> [Exercise]: All records are to be printed exactly as they appear.

[Dataset content Boundary: Start]

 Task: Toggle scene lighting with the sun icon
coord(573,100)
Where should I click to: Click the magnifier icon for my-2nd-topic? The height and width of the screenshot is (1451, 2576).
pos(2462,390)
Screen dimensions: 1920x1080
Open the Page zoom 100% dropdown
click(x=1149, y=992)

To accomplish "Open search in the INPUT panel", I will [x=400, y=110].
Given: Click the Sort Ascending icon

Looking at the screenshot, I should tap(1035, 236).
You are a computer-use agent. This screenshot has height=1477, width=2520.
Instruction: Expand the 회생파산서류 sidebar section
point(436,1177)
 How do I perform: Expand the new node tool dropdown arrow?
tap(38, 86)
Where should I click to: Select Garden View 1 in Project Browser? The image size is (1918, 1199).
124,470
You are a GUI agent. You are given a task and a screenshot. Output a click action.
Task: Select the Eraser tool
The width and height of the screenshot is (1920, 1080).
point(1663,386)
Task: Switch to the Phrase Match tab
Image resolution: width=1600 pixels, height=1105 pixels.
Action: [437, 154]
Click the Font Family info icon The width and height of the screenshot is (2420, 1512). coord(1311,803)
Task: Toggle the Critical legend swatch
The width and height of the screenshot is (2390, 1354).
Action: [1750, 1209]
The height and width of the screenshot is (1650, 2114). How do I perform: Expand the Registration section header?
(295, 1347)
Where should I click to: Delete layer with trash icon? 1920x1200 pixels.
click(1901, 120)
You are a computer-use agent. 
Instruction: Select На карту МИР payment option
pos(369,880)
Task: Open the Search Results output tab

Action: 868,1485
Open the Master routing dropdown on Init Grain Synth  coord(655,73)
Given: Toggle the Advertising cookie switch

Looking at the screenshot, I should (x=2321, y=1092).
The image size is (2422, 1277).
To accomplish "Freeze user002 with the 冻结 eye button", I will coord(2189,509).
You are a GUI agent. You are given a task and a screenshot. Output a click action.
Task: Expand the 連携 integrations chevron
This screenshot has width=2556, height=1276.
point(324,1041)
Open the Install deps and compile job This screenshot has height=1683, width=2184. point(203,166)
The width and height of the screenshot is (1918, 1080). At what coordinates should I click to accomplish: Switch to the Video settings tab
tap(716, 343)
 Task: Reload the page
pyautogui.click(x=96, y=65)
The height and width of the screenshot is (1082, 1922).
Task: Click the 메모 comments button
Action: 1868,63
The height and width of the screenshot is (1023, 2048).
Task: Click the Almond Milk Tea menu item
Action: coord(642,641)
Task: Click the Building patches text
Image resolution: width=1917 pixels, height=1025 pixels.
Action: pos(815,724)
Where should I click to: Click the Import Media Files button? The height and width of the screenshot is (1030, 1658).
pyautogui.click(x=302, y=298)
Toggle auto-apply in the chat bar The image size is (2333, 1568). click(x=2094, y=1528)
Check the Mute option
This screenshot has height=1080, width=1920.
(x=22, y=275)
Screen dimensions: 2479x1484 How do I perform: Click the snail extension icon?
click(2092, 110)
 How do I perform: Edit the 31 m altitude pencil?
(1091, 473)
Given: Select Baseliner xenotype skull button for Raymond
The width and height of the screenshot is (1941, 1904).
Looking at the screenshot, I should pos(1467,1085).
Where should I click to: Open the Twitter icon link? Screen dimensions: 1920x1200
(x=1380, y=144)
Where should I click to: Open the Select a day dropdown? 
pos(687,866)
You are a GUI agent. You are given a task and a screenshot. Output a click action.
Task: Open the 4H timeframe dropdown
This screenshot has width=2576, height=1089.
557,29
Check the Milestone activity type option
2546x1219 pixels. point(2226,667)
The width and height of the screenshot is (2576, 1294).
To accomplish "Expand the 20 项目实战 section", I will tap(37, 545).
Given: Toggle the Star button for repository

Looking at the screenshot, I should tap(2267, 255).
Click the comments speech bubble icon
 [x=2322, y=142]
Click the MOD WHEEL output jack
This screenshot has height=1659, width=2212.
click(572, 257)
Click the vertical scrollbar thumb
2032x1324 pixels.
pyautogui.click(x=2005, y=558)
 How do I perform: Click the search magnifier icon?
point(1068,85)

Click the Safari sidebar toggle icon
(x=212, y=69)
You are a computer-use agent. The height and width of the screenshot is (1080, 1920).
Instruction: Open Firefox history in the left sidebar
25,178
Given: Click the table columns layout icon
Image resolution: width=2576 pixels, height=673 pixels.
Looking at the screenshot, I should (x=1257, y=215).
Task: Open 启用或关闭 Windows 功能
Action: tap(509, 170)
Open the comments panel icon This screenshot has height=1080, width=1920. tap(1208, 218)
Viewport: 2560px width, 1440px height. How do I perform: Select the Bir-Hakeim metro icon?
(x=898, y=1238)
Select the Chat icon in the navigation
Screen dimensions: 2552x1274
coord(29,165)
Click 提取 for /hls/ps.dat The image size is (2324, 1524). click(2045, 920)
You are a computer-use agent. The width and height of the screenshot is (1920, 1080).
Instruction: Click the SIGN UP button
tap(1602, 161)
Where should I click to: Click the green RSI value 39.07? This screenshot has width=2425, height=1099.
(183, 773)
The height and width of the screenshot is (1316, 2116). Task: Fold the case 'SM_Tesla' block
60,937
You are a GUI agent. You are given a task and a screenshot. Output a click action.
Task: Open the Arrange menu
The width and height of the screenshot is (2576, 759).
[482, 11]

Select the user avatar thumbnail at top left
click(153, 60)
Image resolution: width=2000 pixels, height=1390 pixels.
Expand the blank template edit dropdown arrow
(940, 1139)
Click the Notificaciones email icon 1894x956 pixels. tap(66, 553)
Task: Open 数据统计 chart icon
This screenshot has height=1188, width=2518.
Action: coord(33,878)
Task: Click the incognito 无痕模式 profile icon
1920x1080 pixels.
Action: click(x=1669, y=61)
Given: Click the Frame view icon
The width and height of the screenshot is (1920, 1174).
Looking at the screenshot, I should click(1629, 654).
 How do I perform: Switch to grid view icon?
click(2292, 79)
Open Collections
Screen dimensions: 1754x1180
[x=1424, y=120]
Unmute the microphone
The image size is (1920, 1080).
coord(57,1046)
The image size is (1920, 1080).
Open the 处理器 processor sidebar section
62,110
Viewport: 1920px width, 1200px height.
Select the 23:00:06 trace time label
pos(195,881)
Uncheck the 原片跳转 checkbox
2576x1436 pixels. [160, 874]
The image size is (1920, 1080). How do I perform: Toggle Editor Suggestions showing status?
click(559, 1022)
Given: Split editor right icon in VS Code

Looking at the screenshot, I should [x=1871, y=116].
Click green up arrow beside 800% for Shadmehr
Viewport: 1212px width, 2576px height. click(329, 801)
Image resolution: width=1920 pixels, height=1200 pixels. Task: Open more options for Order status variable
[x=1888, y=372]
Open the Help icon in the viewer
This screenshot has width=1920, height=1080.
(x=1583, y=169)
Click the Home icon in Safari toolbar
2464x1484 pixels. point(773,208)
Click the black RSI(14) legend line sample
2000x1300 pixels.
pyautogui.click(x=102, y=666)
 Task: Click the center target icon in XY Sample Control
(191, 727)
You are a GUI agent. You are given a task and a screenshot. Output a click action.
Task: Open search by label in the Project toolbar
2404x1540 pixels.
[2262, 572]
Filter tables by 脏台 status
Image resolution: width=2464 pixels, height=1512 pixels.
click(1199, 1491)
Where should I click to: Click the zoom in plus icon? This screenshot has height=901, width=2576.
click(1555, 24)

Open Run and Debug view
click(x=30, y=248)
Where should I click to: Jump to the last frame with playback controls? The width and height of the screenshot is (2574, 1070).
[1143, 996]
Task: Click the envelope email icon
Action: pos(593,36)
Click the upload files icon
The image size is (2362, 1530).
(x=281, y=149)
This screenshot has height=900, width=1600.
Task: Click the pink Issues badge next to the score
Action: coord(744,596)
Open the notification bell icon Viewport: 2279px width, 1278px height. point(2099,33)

[Dataset content Boundary: End]

> [Answer for the task]:
 Task: Toggle scene lighting with the sun icon
coord(573,100)
Where should I click to: Click the magnifier icon for my-2nd-topic? The height and width of the screenshot is (1451, 2576).
pos(2462,390)
Screen dimensions: 1920x1080
Open the Page zoom 100% dropdown
click(x=1149, y=992)

To accomplish "Open search in the INPUT panel", I will [x=400, y=110].
Given: Click the Sort Ascending icon

Looking at the screenshot, I should tap(1035, 236).
You are a computer-use agent. This screenshot has height=1477, width=2520.
Instruction: Expand the 회생파산서류 sidebar section
point(436,1177)
 How do I perform: Expand the new node tool dropdown arrow?
tap(38, 86)
Where should I click to: Select Garden View 1 in Project Browser? The image size is (1918, 1199).
124,470
You are a GUI agent. You are given a task and a screenshot. Output a click action.
Task: Select the Eraser tool
The width and height of the screenshot is (1920, 1080).
point(1663,386)
Task: Switch to the Phrase Match tab
Image resolution: width=1600 pixels, height=1105 pixels.
Action: [437, 154]
Click the Font Family info icon The width and height of the screenshot is (2420, 1512). coord(1311,803)
Task: Toggle the Critical legend swatch
The width and height of the screenshot is (2390, 1354).
Action: [1750, 1209]
The height and width of the screenshot is (1650, 2114). How do I perform: Expand the Registration section header?
(295, 1347)
Where should I click to: Delete layer with trash icon? 1920x1200 pixels.
click(1901, 120)
You are a computer-use agent. 
Instruction: Select На карту МИР payment option
pos(369,880)
Task: Open the Search Results output tab

Action: 868,1485
Open the Master routing dropdown on Init Grain Synth  coord(655,73)
Given: Toggle the Advertising cookie switch

Looking at the screenshot, I should (x=2321, y=1092).
The image size is (2422, 1277).
To accomplish "Freeze user002 with the 冻结 eye button", I will coord(2189,509).
You are a GUI agent. You are given a task and a screenshot. Output a click action.
Task: Expand the 連携 integrations chevron
This screenshot has width=2556, height=1276.
point(324,1041)
Open the Install deps and compile job This screenshot has height=1683, width=2184. point(203,166)
The width and height of the screenshot is (1918, 1080). At what coordinates should I click to accomplish: Switch to the Video settings tab
tap(716, 343)
 Task: Reload the page
pyautogui.click(x=96, y=65)
The height and width of the screenshot is (1082, 1922).
Task: Click the 메모 comments button
Action: 1868,63
The height and width of the screenshot is (1023, 2048).
Task: Click the Almond Milk Tea menu item
Action: coord(642,641)
Task: Click the Building patches text
Image resolution: width=1917 pixels, height=1025 pixels.
Action: pos(815,724)
Where should I click to: Click the Import Media Files button? The height and width of the screenshot is (1030, 1658).
pyautogui.click(x=302, y=298)
Toggle auto-apply in the chat bar The image size is (2333, 1568). click(x=2094, y=1528)
Check the Mute option
This screenshot has height=1080, width=1920.
(x=22, y=275)
Screen dimensions: 2479x1484 How do I perform: Click the snail extension icon?
click(2092, 110)
 How do I perform: Edit the 31 m altitude pencil?
(1091, 473)
Given: Select Baseliner xenotype skull button for Raymond
The width and height of the screenshot is (1941, 1904).
Looking at the screenshot, I should pos(1467,1085).
Where should I click to: Open the Twitter icon link? Screen dimensions: 1920x1200
(x=1380, y=144)
Where should I click to: Open the Select a day dropdown? 
pos(687,866)
You are a GUI agent. You are given a task and a screenshot. Output a click action.
Task: Open the 4H timeframe dropdown
This screenshot has width=2576, height=1089.
557,29
Check the Milestone activity type option
2546x1219 pixels. point(2226,667)
The width and height of the screenshot is (2576, 1294).
To accomplish "Expand the 20 项目实战 section", I will tap(37, 545).
Given: Toggle the Star button for repository

Looking at the screenshot, I should tap(2267, 255).
Click the comments speech bubble icon
 [x=2322, y=142]
Click the MOD WHEEL output jack
This screenshot has height=1659, width=2212.
click(572, 257)
Click the vertical scrollbar thumb
2032x1324 pixels.
pyautogui.click(x=2005, y=558)
 How do I perform: Click the search magnifier icon?
point(1068,85)

Click the Safari sidebar toggle icon
(x=212, y=69)
You are a computer-use agent. The height and width of the screenshot is (1080, 1920).
Instruction: Open Firefox history in the left sidebar
25,178
Given: Click the table columns layout icon
Image resolution: width=2576 pixels, height=673 pixels.
Looking at the screenshot, I should (x=1257, y=215).
Task: Open 启用或关闭 Windows 功能
Action: tap(509, 170)
Open the comments panel icon This screenshot has height=1080, width=1920. tap(1208, 218)
Viewport: 2560px width, 1440px height. How do I perform: Select the Bir-Hakeim metro icon?
(x=898, y=1238)
Select the Chat icon in the navigation
Screen dimensions: 2552x1274
coord(29,165)
Click 提取 for /hls/ps.dat The image size is (2324, 1524). click(2045, 920)
You are a computer-use agent. The width and height of the screenshot is (1920, 1080).
Instruction: Click the SIGN UP button
tap(1602, 161)
Where should I click to: Click the green RSI value 39.07? This screenshot has width=2425, height=1099.
(183, 773)
The height and width of the screenshot is (1316, 2116). Task: Fold the case 'SM_Tesla' block
60,937
You are a GUI agent. You are given a task and a screenshot. Output a click action.
Task: Open the Arrange menu
The width and height of the screenshot is (2576, 759).
[482, 11]

Select the user avatar thumbnail at top left
click(153, 60)
Image resolution: width=2000 pixels, height=1390 pixels.
Expand the blank template edit dropdown arrow
(940, 1139)
Click the Notificaciones email icon 1894x956 pixels. tap(66, 553)
Task: Open 数据统计 chart icon
This screenshot has height=1188, width=2518.
Action: coord(33,878)
Task: Click the incognito 无痕模式 profile icon
1920x1080 pixels.
Action: click(x=1669, y=61)
Given: Click the Frame view icon
The width and height of the screenshot is (1920, 1174).
Looking at the screenshot, I should click(1629, 654).
 How do I perform: Switch to grid view icon?
click(2292, 79)
Open Collections
Screen dimensions: 1754x1180
[x=1424, y=120]
Unmute the microphone
The image size is (1920, 1080).
coord(57,1046)
The image size is (1920, 1080).
Open the 处理器 processor sidebar section
62,110
Viewport: 1920px width, 1200px height.
Select the 23:00:06 trace time label
pos(195,881)
Uncheck the 原片跳转 checkbox
2576x1436 pixels. [160, 874]
The image size is (1920, 1080). How do I perform: Toggle Editor Suggestions showing status?
click(559, 1022)
Given: Split editor right icon in VS Code

Looking at the screenshot, I should [x=1871, y=116].
Click green up arrow beside 800% for Shadmehr
Viewport: 1212px width, 2576px height. click(329, 801)
Image resolution: width=1920 pixels, height=1200 pixels. Task: Open more options for Order status variable
[x=1888, y=372]
Open the Help icon in the viewer
This screenshot has width=1920, height=1080.
(x=1583, y=169)
Click the Home icon in Safari toolbar
2464x1484 pixels. point(773,208)
Click the black RSI(14) legend line sample
2000x1300 pixels.
pyautogui.click(x=102, y=666)
 Task: Click the center target icon in XY Sample Control
(191, 727)
You are a GUI agent. You are given a task and a screenshot. Output a click action.
Task: Open search by label in the Project toolbar
2404x1540 pixels.
[2262, 572]
Filter tables by 脏台 status
Image resolution: width=2464 pixels, height=1512 pixels.
click(1199, 1491)
Where should I click to: Click the zoom in plus icon? This screenshot has height=901, width=2576.
click(1555, 24)

Open Run and Debug view
click(x=30, y=248)
Where should I click to: Jump to the last frame with playback controls? The width and height of the screenshot is (2574, 1070).
[1143, 996]
Task: Click the envelope email icon
Action: pos(593,36)
Click the upload files icon
The image size is (2362, 1530).
(x=281, y=149)
This screenshot has height=900, width=1600.
Task: Click the pink Issues badge next to the score
Action: coord(744,596)
Open the notification bell icon Viewport: 2279px width, 1278px height. point(2099,33)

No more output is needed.